With the fight over, disappointing or not, Crawford and Arum turned their attention to what they want next -- and it's the same fight most boxing fans want: a 147-pound unification fight with Errol Spence Jr. (25-0, 21 KOs). Spence shut out lightweight world titlist Mikey Garcia, who moved up two weight classes to challenge him, on March 16.
"The fight I want next is Errol Spence," Crawford said. "Whenever he is ready, he can come and get it."
Arum was far more vocal about the situation and called out Al Haymon, the Premier Boxing Champions boss who directs the career of Spence as well as those of welterweight titleholders Keith Thurman, Shawn Porter and former longtime Top Rank fighter Manny Pacquiao.
Arum and Haymon have long been bitter rivals and rarely make fights together, the exception being the 2015 showdown between Floyd Mayweather and Pacquiao in boxing's richest fight.
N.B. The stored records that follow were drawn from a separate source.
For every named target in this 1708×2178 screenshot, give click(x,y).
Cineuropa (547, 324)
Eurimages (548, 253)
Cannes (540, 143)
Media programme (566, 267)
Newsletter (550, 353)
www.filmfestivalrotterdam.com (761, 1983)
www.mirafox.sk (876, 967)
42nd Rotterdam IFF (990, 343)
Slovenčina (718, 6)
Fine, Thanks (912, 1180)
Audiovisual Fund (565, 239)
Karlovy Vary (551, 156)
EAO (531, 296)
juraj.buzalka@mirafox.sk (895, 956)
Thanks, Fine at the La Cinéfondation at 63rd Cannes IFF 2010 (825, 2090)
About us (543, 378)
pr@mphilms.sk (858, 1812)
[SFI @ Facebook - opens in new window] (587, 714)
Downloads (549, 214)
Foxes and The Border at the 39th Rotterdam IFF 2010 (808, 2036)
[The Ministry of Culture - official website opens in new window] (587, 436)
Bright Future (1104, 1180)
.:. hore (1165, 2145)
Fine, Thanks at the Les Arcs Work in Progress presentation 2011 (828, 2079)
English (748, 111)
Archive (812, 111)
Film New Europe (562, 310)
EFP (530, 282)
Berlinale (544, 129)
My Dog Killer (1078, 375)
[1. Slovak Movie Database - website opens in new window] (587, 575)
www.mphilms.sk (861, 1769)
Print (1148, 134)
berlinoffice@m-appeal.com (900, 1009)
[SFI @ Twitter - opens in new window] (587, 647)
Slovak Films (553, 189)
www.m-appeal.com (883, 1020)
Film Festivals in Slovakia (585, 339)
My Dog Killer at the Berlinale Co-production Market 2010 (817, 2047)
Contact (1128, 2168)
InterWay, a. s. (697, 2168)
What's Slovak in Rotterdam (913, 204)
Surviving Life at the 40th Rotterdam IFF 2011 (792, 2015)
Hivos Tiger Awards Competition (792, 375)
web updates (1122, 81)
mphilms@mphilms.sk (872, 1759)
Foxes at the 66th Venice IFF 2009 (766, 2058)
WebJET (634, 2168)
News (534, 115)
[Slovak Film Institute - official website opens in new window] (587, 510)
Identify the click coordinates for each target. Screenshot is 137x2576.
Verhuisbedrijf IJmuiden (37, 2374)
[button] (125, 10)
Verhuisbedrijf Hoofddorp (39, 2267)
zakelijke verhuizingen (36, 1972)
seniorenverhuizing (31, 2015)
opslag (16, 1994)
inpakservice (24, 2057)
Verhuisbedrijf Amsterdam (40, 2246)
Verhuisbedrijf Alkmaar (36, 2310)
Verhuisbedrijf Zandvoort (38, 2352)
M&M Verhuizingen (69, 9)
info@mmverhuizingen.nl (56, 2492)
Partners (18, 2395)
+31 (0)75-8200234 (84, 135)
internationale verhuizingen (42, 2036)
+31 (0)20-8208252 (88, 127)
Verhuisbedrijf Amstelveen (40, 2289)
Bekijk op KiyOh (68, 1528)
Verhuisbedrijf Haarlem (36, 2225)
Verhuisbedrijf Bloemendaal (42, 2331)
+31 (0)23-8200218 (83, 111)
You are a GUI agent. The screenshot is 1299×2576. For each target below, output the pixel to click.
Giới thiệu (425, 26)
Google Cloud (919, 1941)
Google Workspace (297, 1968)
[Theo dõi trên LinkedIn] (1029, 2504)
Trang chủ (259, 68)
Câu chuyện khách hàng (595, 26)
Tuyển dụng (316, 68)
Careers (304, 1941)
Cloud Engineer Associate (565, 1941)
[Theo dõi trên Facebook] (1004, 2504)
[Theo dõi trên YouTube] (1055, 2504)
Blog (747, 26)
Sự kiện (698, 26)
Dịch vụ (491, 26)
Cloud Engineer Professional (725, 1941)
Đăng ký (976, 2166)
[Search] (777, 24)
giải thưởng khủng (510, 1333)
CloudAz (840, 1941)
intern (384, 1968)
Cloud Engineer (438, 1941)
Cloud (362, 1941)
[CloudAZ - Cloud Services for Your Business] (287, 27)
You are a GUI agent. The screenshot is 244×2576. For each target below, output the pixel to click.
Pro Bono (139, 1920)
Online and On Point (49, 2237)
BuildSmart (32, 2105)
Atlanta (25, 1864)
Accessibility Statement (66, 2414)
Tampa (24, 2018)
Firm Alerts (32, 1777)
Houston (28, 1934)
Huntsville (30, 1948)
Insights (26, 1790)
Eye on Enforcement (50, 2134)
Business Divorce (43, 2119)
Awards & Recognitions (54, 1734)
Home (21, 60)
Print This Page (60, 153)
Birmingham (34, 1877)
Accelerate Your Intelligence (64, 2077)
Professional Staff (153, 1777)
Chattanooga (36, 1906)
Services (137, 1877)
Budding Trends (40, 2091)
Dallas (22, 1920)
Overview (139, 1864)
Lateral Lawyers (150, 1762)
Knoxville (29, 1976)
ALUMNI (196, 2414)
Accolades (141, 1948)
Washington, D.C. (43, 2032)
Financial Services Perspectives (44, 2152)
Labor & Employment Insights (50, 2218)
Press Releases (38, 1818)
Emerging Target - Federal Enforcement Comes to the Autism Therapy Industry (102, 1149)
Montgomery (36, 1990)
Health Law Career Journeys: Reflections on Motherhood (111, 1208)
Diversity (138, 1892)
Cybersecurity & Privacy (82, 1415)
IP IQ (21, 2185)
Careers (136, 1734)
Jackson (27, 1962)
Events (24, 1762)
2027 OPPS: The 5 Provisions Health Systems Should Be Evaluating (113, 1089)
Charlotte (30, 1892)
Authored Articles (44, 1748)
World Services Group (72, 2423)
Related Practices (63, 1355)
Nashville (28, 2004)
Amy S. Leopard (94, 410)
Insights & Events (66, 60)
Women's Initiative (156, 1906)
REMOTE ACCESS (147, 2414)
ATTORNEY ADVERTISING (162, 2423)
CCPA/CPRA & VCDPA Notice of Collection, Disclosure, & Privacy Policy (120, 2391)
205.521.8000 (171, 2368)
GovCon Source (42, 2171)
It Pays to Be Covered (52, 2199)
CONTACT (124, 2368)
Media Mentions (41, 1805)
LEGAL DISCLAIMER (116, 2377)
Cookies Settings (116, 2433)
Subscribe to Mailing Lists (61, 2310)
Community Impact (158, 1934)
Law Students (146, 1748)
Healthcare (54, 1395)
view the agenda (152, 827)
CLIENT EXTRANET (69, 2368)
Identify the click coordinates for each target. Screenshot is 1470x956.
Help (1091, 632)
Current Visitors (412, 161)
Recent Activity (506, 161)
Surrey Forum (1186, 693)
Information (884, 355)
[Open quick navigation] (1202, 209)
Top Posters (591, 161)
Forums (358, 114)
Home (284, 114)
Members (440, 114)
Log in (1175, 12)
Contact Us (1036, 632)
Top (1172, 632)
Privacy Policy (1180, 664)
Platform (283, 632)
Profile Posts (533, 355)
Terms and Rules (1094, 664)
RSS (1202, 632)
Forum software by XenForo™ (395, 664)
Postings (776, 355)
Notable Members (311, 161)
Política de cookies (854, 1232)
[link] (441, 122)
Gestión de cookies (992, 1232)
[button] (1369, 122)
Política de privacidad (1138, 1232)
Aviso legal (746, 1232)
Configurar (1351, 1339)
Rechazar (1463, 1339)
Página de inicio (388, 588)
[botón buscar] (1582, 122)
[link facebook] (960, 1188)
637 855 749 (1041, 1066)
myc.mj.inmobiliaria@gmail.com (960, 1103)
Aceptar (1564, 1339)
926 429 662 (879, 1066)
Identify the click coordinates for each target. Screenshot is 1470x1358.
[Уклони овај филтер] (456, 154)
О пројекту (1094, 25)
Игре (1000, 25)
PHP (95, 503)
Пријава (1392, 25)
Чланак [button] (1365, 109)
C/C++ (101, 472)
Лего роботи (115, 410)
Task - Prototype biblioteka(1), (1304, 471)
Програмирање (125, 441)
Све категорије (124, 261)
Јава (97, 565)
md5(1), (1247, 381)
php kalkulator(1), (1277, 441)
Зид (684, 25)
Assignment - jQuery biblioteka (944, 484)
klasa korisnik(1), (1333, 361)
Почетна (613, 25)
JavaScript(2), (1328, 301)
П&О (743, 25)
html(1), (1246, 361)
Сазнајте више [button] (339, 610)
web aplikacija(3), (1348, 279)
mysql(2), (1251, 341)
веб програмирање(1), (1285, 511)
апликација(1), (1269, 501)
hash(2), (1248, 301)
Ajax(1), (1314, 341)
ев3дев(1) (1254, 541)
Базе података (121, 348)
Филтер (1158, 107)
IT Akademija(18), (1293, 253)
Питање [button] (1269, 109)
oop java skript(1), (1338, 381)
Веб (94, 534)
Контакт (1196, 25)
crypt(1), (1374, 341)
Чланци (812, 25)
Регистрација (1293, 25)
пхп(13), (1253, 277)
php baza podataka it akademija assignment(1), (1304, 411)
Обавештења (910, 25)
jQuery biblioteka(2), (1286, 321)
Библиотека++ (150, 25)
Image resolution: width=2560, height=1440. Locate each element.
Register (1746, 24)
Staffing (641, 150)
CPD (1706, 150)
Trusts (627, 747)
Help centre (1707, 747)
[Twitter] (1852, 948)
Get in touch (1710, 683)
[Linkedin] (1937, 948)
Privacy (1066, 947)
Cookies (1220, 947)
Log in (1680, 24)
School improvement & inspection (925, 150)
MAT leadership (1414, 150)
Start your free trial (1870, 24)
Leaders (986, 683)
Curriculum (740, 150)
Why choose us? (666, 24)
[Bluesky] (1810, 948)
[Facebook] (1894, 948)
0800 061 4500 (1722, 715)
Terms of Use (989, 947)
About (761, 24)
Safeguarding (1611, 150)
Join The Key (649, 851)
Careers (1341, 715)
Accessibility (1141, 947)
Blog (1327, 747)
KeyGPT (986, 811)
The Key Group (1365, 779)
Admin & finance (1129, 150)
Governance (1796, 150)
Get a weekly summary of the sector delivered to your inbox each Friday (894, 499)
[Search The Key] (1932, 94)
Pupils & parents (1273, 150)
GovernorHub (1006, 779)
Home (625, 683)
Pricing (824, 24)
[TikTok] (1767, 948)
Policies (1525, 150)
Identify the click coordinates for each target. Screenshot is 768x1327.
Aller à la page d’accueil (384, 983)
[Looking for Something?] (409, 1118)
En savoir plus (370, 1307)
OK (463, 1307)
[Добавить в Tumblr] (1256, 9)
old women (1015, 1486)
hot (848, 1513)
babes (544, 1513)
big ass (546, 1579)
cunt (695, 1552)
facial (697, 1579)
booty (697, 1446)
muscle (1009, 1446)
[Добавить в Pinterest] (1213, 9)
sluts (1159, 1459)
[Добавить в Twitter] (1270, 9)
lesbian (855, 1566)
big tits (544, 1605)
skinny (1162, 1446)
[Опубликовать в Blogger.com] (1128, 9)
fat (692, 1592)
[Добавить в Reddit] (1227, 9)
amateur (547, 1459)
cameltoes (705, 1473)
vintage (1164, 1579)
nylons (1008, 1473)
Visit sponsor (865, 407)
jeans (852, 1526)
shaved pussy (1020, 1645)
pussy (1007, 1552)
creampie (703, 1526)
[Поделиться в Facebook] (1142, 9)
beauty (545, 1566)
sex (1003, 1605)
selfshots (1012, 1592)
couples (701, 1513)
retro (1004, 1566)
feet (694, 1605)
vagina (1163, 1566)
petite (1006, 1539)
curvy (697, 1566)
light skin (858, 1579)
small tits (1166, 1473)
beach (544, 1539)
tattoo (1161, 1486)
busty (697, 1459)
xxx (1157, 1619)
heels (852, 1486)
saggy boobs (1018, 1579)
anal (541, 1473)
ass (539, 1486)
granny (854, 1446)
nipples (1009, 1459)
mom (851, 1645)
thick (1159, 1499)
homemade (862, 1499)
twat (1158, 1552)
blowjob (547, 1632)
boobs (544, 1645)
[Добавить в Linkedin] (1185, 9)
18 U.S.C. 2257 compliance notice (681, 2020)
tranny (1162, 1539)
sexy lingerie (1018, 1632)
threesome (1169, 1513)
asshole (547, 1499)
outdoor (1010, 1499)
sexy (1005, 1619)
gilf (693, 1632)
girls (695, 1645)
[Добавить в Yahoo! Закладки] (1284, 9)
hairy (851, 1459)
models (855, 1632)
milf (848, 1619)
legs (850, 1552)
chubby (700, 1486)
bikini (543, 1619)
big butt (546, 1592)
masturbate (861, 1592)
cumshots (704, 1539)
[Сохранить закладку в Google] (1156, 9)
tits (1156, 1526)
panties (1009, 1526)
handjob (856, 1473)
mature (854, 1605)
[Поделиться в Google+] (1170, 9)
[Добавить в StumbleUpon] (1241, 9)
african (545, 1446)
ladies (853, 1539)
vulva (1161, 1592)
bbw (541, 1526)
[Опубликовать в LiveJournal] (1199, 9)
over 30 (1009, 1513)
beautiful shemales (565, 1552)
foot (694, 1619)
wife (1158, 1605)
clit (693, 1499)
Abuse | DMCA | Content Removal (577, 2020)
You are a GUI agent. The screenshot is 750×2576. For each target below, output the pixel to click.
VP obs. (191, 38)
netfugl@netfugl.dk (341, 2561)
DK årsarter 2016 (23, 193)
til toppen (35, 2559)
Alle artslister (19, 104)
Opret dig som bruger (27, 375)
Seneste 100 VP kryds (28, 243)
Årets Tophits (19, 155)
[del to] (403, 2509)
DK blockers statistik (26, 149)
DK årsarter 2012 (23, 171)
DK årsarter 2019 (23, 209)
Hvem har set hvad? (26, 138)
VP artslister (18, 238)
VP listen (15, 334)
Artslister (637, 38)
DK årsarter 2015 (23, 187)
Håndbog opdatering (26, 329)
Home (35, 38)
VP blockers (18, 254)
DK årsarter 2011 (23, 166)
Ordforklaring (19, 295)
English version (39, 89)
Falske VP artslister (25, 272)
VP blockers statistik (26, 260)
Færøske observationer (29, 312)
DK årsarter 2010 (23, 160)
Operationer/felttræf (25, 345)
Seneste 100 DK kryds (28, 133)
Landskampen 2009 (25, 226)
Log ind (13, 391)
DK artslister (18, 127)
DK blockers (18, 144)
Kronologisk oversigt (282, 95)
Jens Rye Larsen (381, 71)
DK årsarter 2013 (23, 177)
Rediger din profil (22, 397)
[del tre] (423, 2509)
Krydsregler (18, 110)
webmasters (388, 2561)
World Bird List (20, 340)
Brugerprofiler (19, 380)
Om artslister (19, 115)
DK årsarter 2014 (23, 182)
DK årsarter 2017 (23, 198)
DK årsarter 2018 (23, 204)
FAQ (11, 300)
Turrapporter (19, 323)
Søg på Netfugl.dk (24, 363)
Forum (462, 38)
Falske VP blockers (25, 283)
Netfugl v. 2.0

Now they are affiliated with different broadcasters, Top Rank with ESPN and Premier Boxing Champions with Showtime and Fox, but Arum said a deal can be made.
Using sometimes salty language, Arum blamed Haymon, who does not speak to the media, for blocking not only a Crawford-Spence fight but also fights such as an undisputed heavyweight world title fight between Anthony Joshua and Deontay Wilder.
"We want to fight Errol Spence," Arum said. "Everyone wants the fight. There is one guy stopping it, and that is Al Haymon.
"Al Haymon won't make fights. Spence won't fight Crawford, not because of Spence but because of Al Haymon. He's running a scam of a company. People have to realize he is ruining the sport of boxing. To not make a Spence fight with Crawford, which is a fight that all fight fans want, why? He only has his fighters fight in his own camp, unless he gets fighters he knows his fighters can beat. That's the scam. Spence believes he will beat Crawford. Al Haymon does not believe. I'm looking to make the fight and do it on the most reasonable terms."